Helpful Votes: 1 out of 1 total.
Review Date: 2008-11-13
The Michigan Historical Reprint Series offers over 10,000 different 19th Century books using print on demand technology. The results are beautifully printed on good paper stock, and bound carefully. Of course, original errors are duplicated precisely, but I found surprisingly few new errors introduced in the duplicating process in the several books I've seen. This volume is a good introduction to the series.

Thomas H. Gladstone was an Englishman who arrived in Kansas at the time of the sack of Lawrence, Kansas. On May 21, 1856 800 men attacked and systematically destroy the town. Lawrence became the first casualty in America's Civil War. Lawrence wrote what proved to be an unbiased description of the attack, originally published in the "London Times."

Gladstone wrote:

"The newspaper offices were the first objects of attack. First that of the Free State, then that of the Herald of Freedom, underwent a thorough demolition. The presses were in each case broken to pieces, and the offending type carried away to the river. The papers and books were treated in like manner, until the soldiers became weary of carrying them to the Kaw, when they thrust them in piles into the street, and burnt, tore, or otherwise destroyed them.

"From the printing offices they went to the hotel....

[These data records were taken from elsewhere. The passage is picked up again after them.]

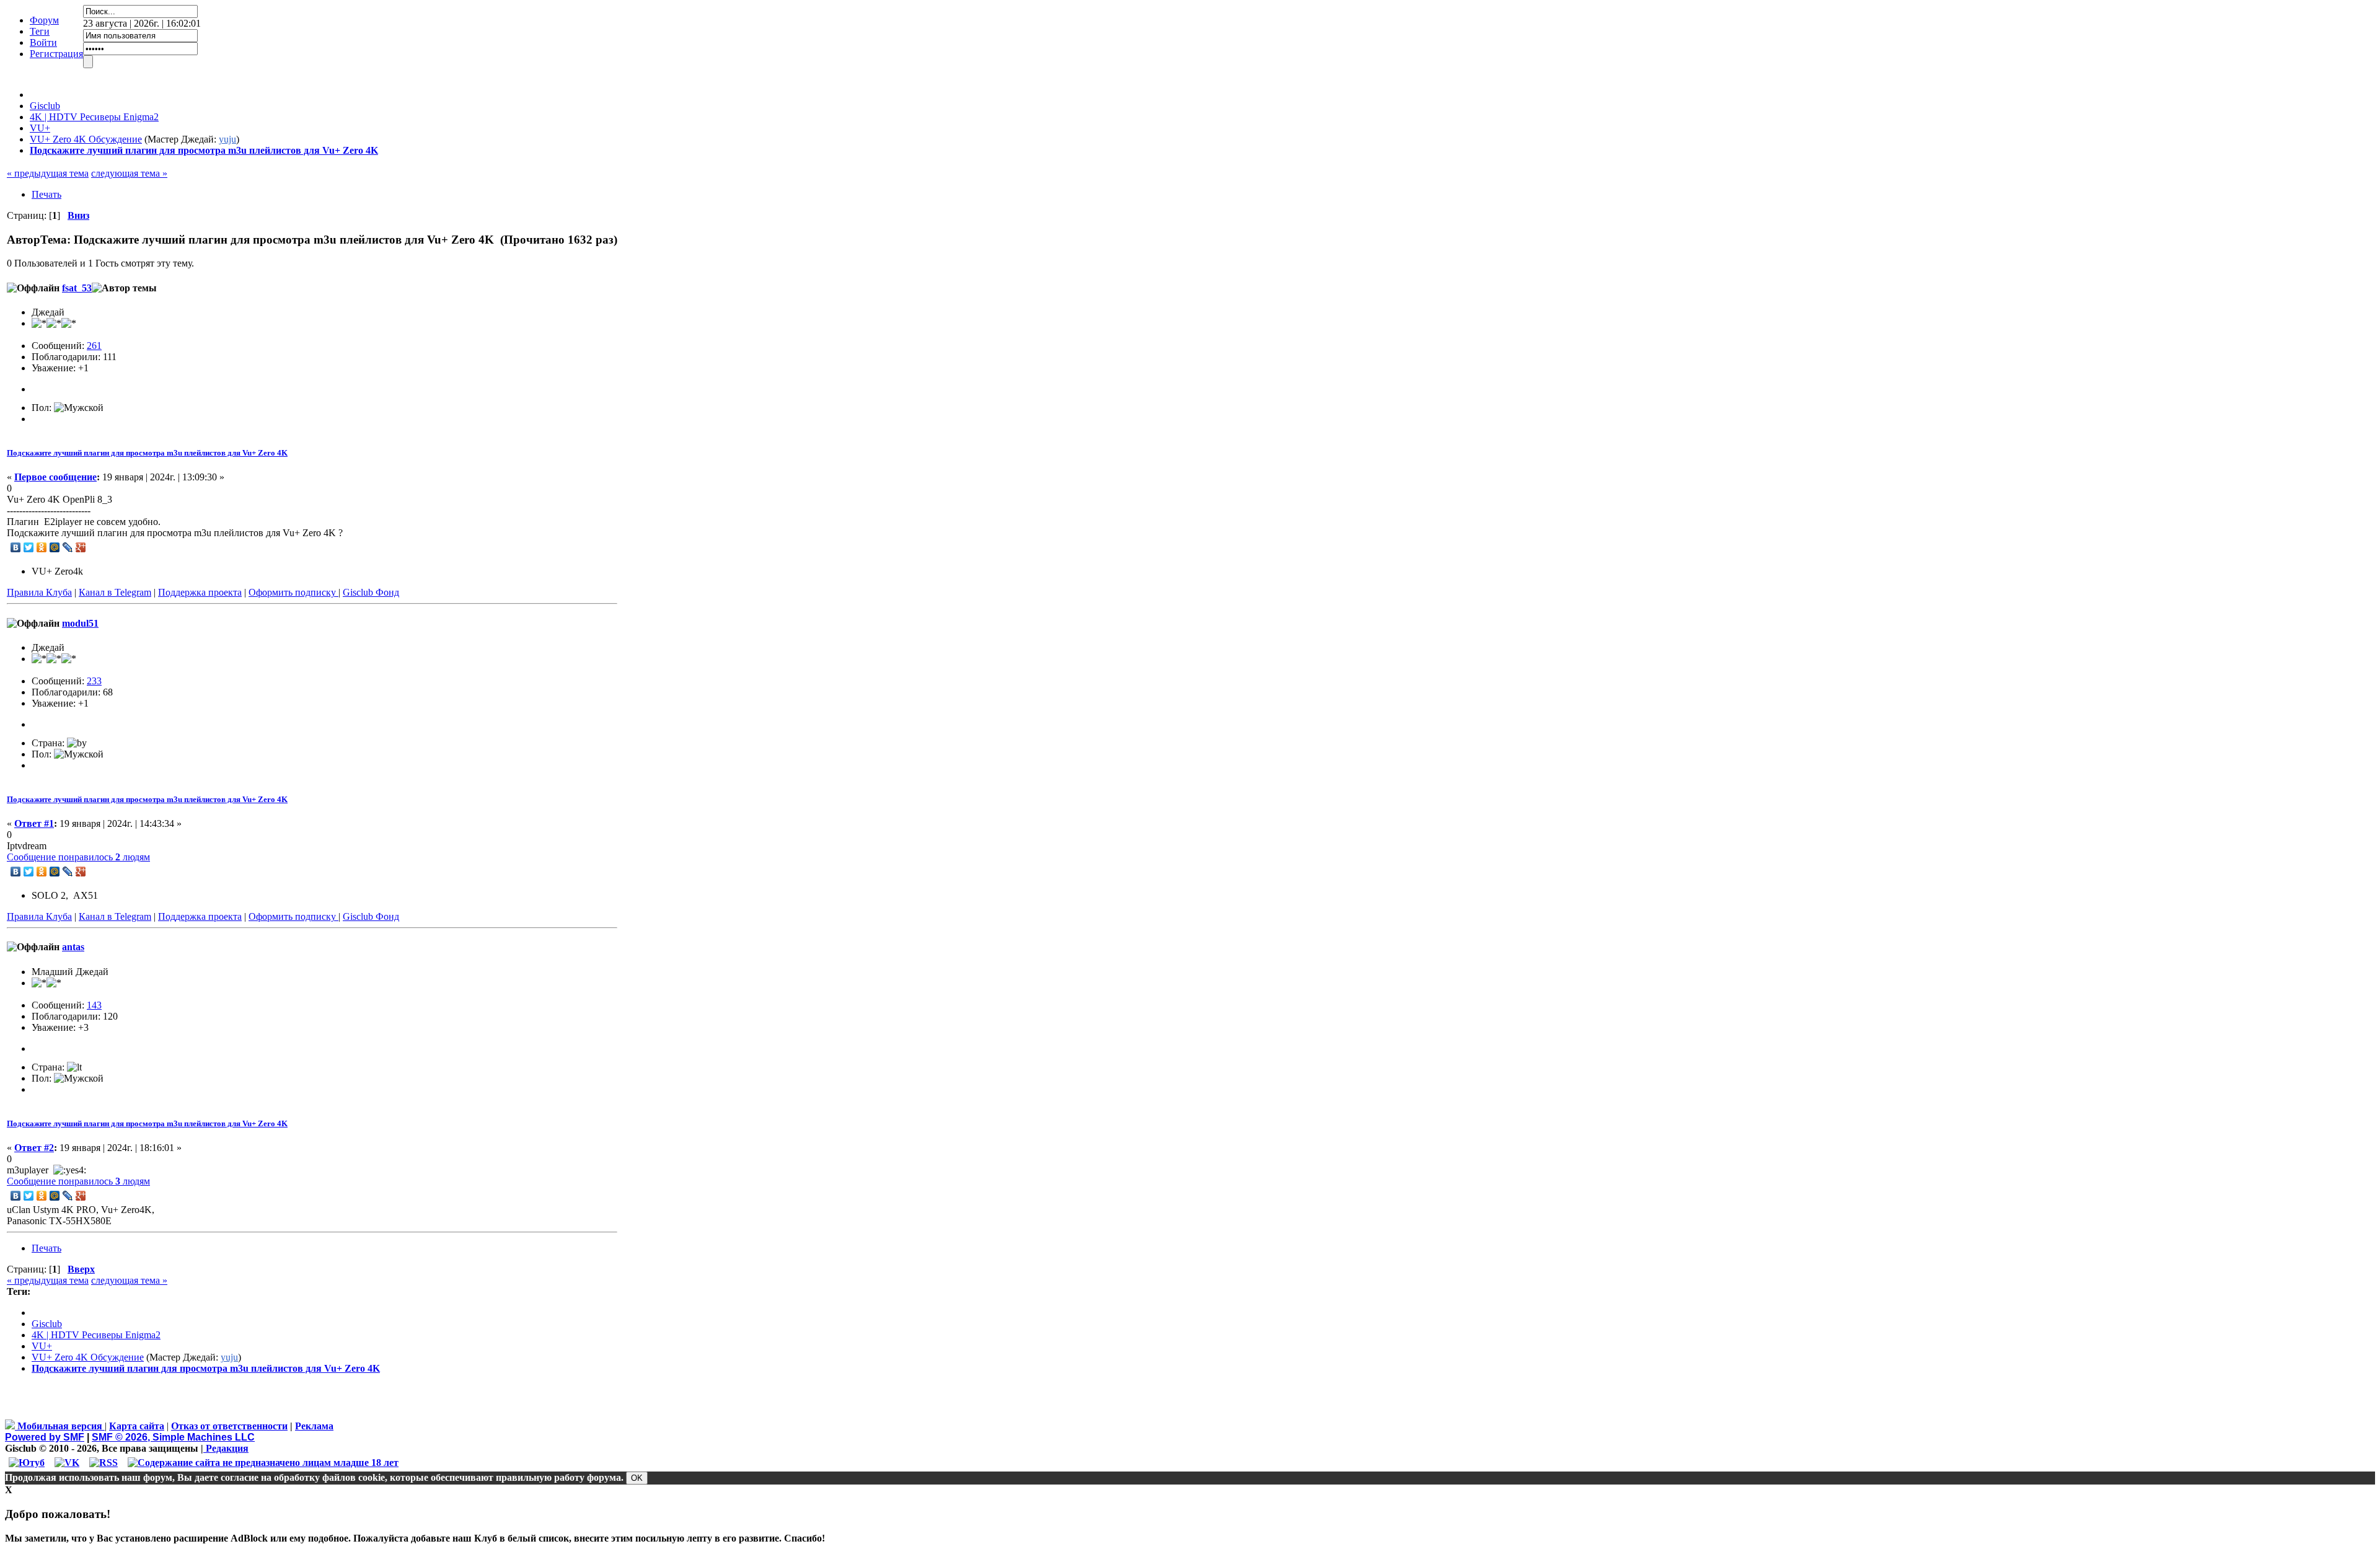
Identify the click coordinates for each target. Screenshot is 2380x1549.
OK (637, 1478)
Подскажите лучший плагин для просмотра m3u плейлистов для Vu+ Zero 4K (147, 452)
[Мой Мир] (54, 547)
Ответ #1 (34, 823)
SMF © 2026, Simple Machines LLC (173, 1437)
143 (94, 1005)
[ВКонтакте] (15, 547)
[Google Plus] (80, 547)
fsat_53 (77, 288)
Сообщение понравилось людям (78, 857)
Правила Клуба (39, 592)
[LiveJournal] (67, 547)
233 (94, 681)
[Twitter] (28, 547)
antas (73, 947)
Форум (44, 20)
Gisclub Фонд (371, 592)
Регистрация (56, 53)
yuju (227, 139)
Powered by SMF (44, 1437)
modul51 (80, 623)
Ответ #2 (34, 1147)
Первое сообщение (55, 477)
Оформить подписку (293, 592)
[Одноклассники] (41, 547)
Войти (43, 42)
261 (94, 345)
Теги (40, 31)
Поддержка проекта (200, 592)
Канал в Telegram (115, 592)
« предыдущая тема (48, 173)
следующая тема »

"The value of the property stolen and destroyed during the day in Lawrence is estimated to have amounted to nearly thirty thousand pounds sterling. Life was fortunately not taken, as the inhabitants of Lawrence disappointed their invaders of a fight, by offering no resistance."

This small sample indicates the high quality of the writing in this book, especially sentences like ""The newspaper offices were the first objects of attack." I found this a compelling view of an important part of American history.